El presidente Trump ha detenido las conversaciones diplomáticas con Venezuela en su intento de acabar con el narcotráfico y los cárteles que operan en Estados Unidos. Según publicó el New York Times, la Casa Blanca decidió poner punto final a los contactos con el régimen de Nicolás Maduro tras considerar estancado el diálogo y sin avances concretos.
El cambio de rumbo se produjo, de acuerdo con fuentes citadas por el diario, después de que Trump expresara su frustración ante lo que calificó como la falta de cooperación de Caracas. Durante una reunión con altos mandos del Ejército, el mandatario habría llamado directamente al enviado presidencial Richard Grenell para comunicarle la orden de suspender toda interacción con representantes venezolanos.
Grenell, que hasta ese momento encabezaba los contactos diplomáticos, fue informado oficialmente el 2 de octubre de que debía detener cualquier intento de negociación. La decisión abre la puerta, según el informe, a una estrategia más dura por parte de Washington, que podría incluir acciones militares selectivas contra estructuras vinculadas al narcotráfico o incluso contra intereses del propio gobierno de Maduro.
El deterioro de las conversaciones se aceleró tras una carta enviada por Maduro a la Casa Blanca en septiembre, en la que negaba las acusaciones de narcotráfico y ofrecía reanudar el diálogo con Washington. La propuesta fue rechazada, y varios funcionarios estadounidenses aseguraron al Times que el presidente estaba «cansado de esperar» una renuncia voluntaria por parte del líder venezolano.
La administración Trump mantiene desde hace tiempo que Venezuela se ha convertido en un «narcoestado». El Departamento de Justicia acusó formalmente a Maduro de tráfico internacional de drogas y ofreció una recompensa de 50 millones de dólares por su captura. Paralelamente, se han diseñado diferentes planes de contingencia que contemplan operaciones para forzar su salida del poder.
El endurecimiento de la postura estadounidense coincide con un aumento de la actividad militar en el Caribe.
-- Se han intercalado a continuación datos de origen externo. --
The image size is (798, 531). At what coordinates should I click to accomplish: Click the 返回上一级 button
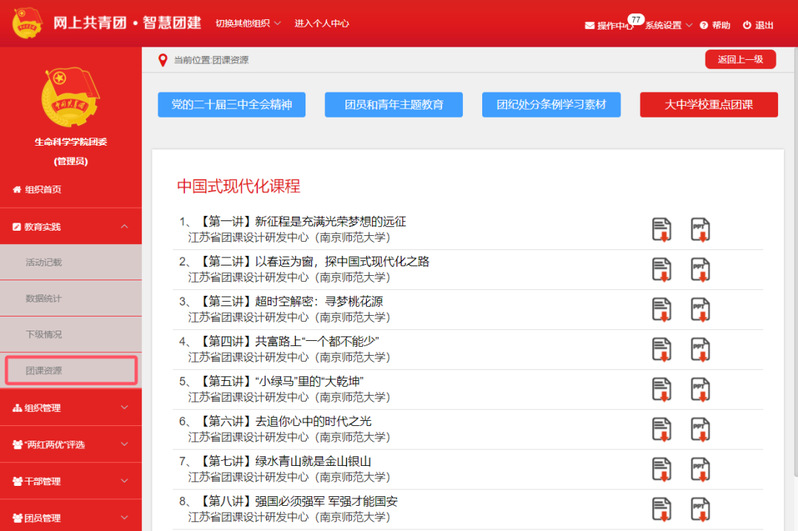click(x=739, y=60)
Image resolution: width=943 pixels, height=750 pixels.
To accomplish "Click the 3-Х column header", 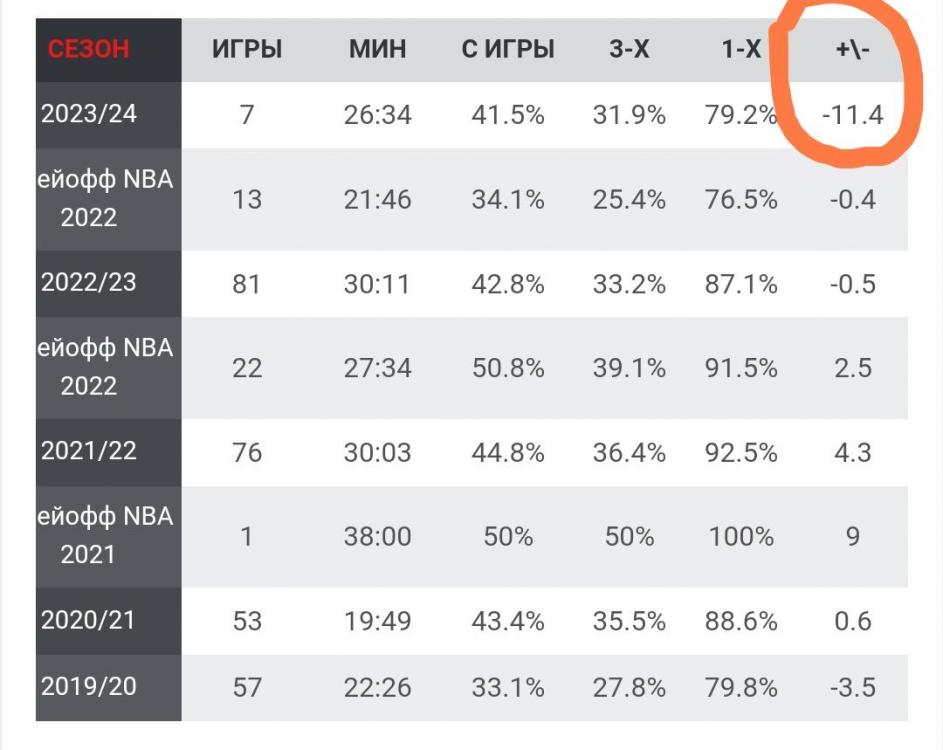I will 629,48.
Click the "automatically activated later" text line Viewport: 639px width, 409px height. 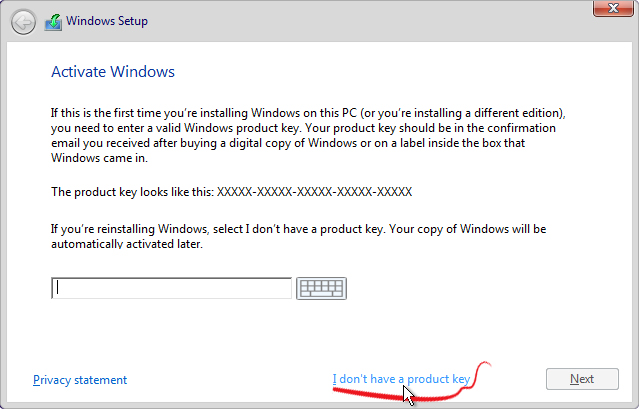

En las últimas semanas, buques y aeronaves de Estados Unidos han interceptado embarcaciones sospechosas de transportar drogas cerca de aguas venezolanas. El mes pasado, la administración notificó al Congreso que el país se encontraba en un «conflicto armado» con los cárteles de la droga, clasificando a sus integrantes como «combatientes ilegales».
Tanto el secretario de Estado como el asesor de Seguridad Nacional, Marco Rubio, han reiterado en declaraciones recientes que Nicolás Maduro es un «líder ilegítimo» y un «prófugo de la justicia estadounidense». Con la vía diplomática cerrada, la política de Washington hacia Caracas entra ahora en una fase mucho más agresiva, en la que el objetivo declarado es poner fin a la influencia del chavismo en el hemisferio occidental.